JEFFERSON CITY, Mo. -- A legislative committee voted Wednesday to open an inquiry into whether the executive branch has directed state employees to limit their responses to lawmakers seeking information.
The broadly described inquiry grew out of Republican lawmakers' concerns that department directors in Democratic Gov. Bob Holden's administration have been stonewalling legislative efforts to cut the state's operating budget.
The Republican-dominated Joint Committee on Legislative Research voted 11-7 along party lines to take testimony from state officials about the issue.
House Democratic Leader Mark Abel of Festus called the inquiry "silly" and "ridiculous."
In addressing an estimated $1 billion shortfall in the next budget, some House Republicans have asked department directors to recommend where their agencies' funding could be cut even deeper than Holden has suggested.
Republicans' suspicions that departments were being uncooperative rose last week, when notes taken by a Department of Natural Resources employee at a Feb. 20 staff meeting were given to a GOP lawmaker.
In the notes, DNR employee Scott Patterson wrote: "Warning: If a senator or representative asks you for ideas about how to reduce the department's budget, Do not do this. This is a firing offense."
Patterson, in an interview, has said the notes accurately reflected his impression of comments made by a DNR administrator, Gary Heimericks.
But Heimericks and DNR director Steve Mahfood have said Patterson misunderstood the comments, which they say were intended only to stress that additional budget cuts could mean employee layoffs.
'Dangerous territory'
Sen.
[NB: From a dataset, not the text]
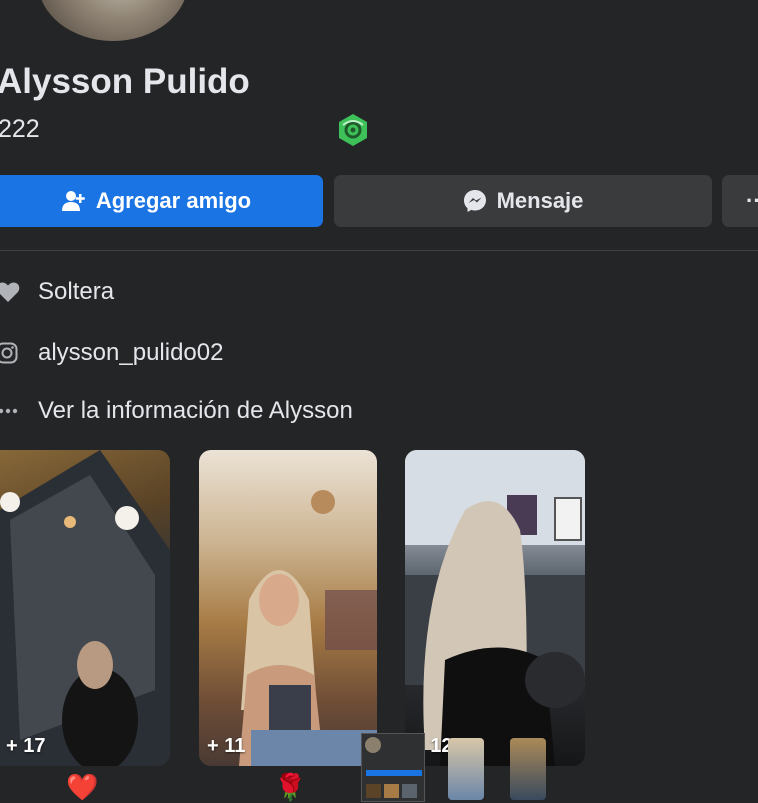  Describe the element at coordinates (379, 250) in the screenshot. I see `divider` at that location.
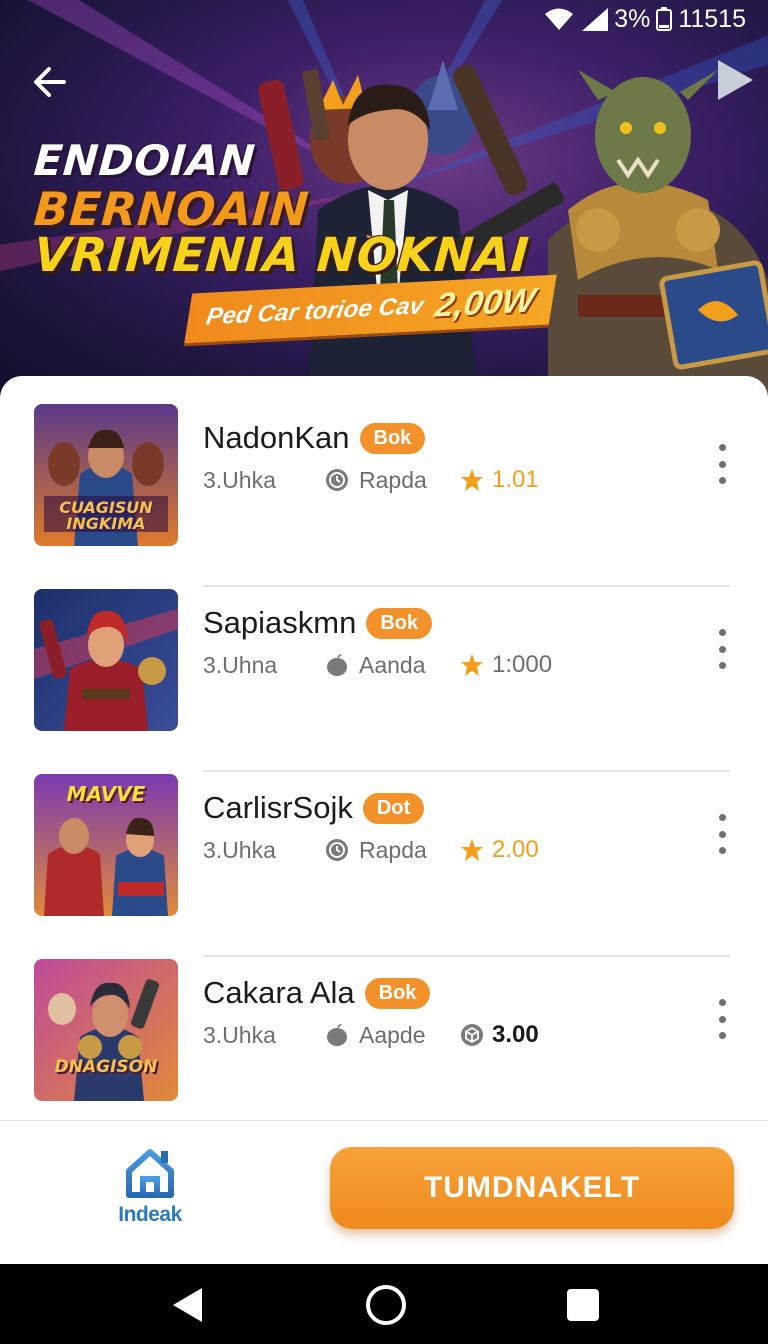 The height and width of the screenshot is (1344, 768). Describe the element at coordinates (392, 664) in the screenshot. I see `game-meta-secondary: Aanda` at that location.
Harold Caskey, D-Butler, suggested lawmakers may be exceeding their authority by interrogating executive branch employees about what was said at their meetings.
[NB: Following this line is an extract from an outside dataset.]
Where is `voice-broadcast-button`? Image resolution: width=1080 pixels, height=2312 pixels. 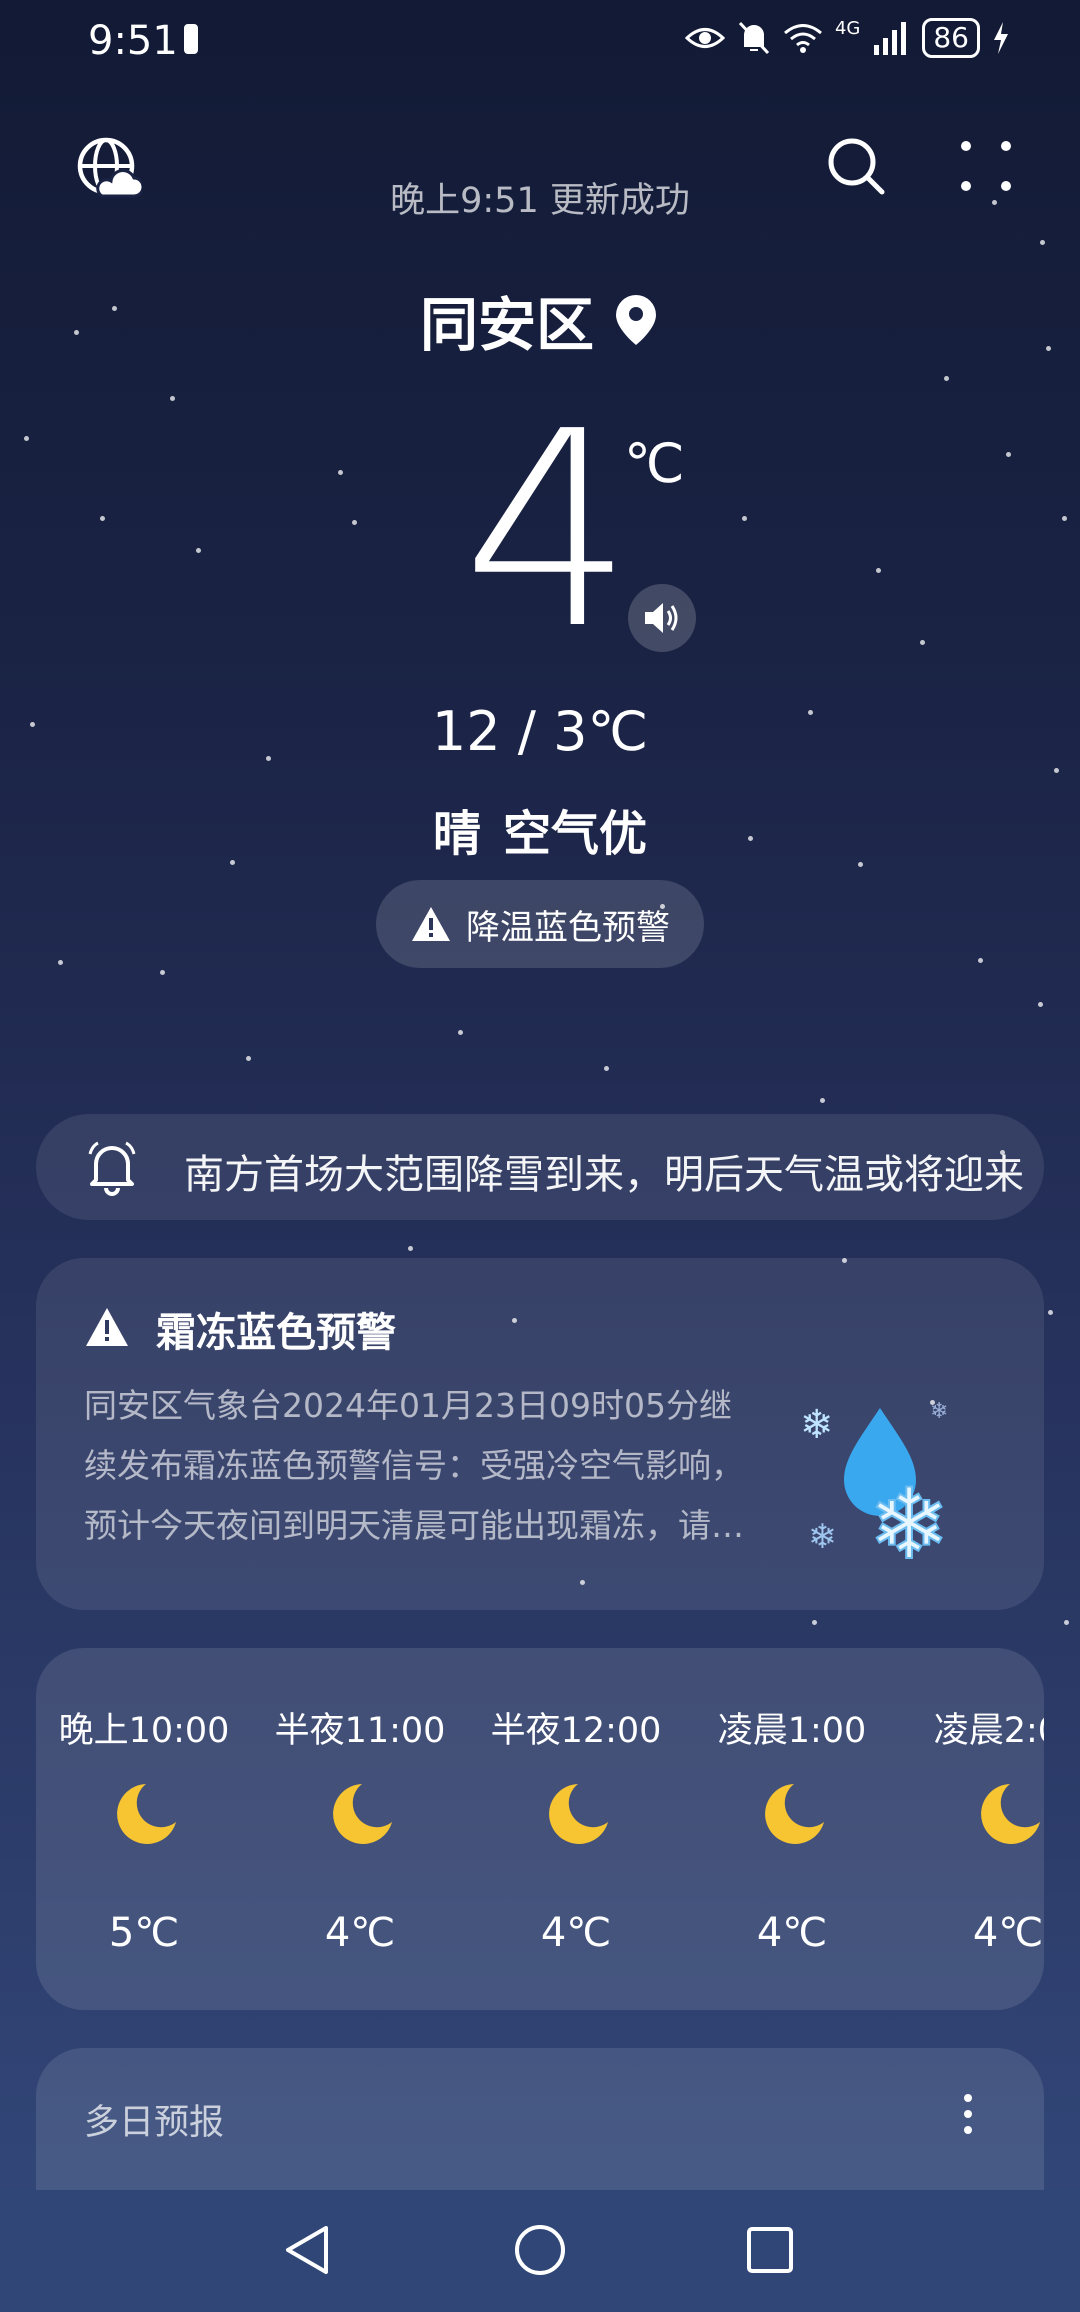 voice-broadcast-button is located at coordinates (662, 618).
"You're in dangerous territory," Caskey told Republicans. "I don't think we've thought it out as clearly as we need to."
Republicans have pointed to a Missouri law that states that agency supervisors shall not prohibit employees from "discussing the operations of the agency, either specifically or generally, with any member of the legislature."
The Joint Committee on Legislative Research, which consists of both House and Senate members, also approved a list Wednesday of about 225 projects to be funded by the issuance of $400 million in revenue bonds.
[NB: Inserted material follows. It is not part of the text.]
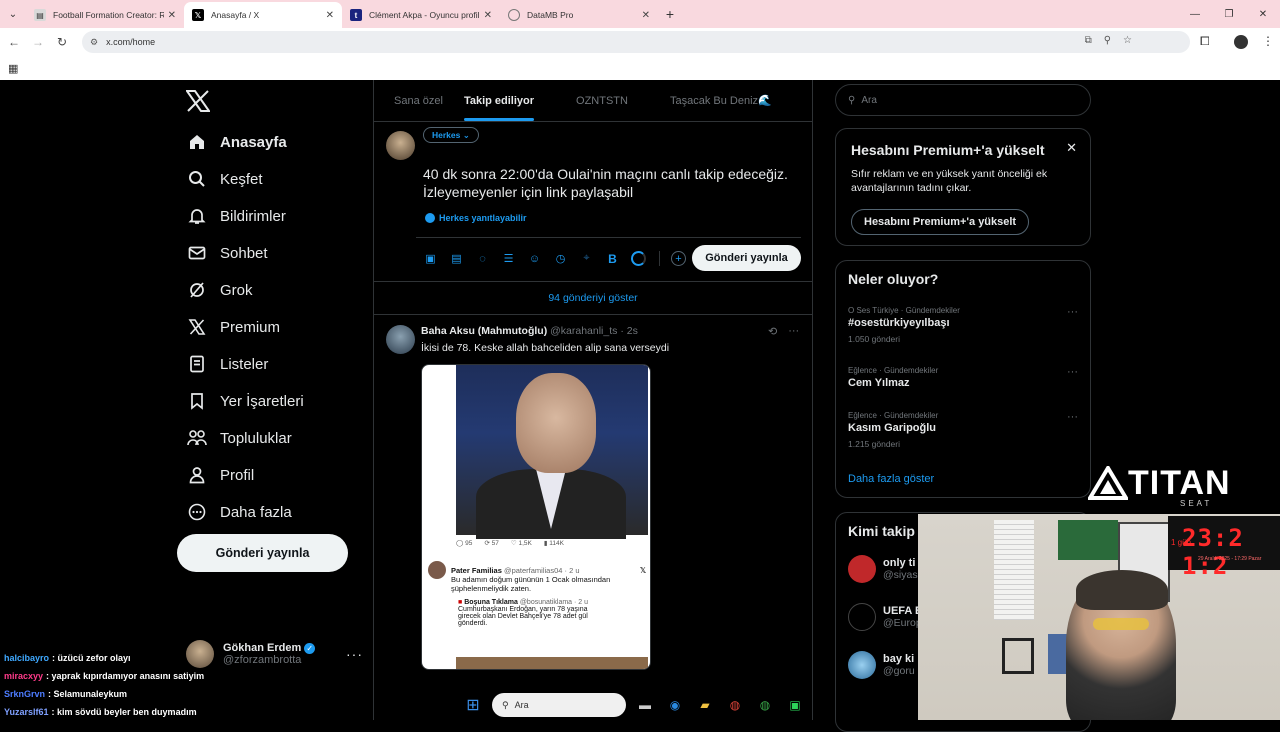 Image resolution: width=1280 pixels, height=732 pixels. Describe the element at coordinates (253, 216) in the screenshot. I see `sidebar-item-label: Bildirimler` at that location.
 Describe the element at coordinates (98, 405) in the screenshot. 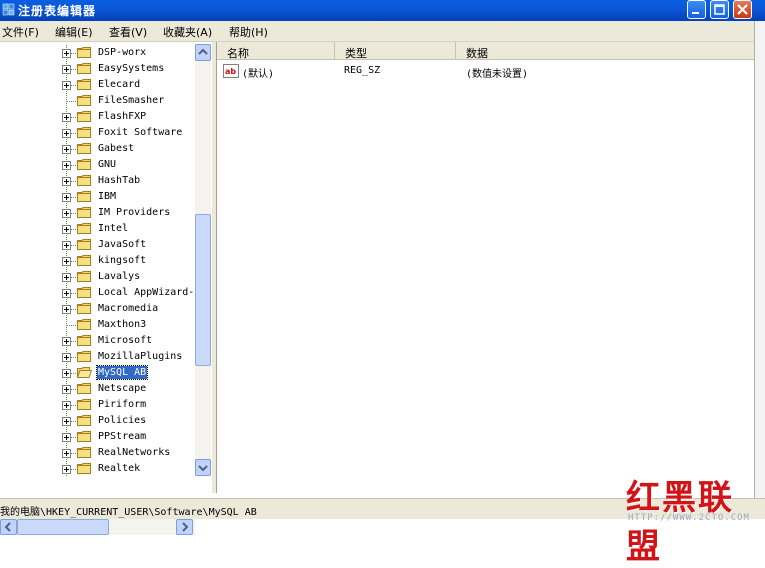

I see `tree-item: Piriform` at that location.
The projects include everything from a pair of $30 million buildings for the University of Missouri system to a $158 repair on the heating, air conditioning and ventilation system in a state building.
All of the construction and repair projects already were scheduled to be done. Funding the projects through bonds would free up money to be put toward the state's budget shortfall -- projected at $400 million this year and as much as $1 billion next fiscal year.
Legislators passed a bill last month authorizing the revenue bonds. But several more legislative and administrative steps must occur before the bonds can be issued.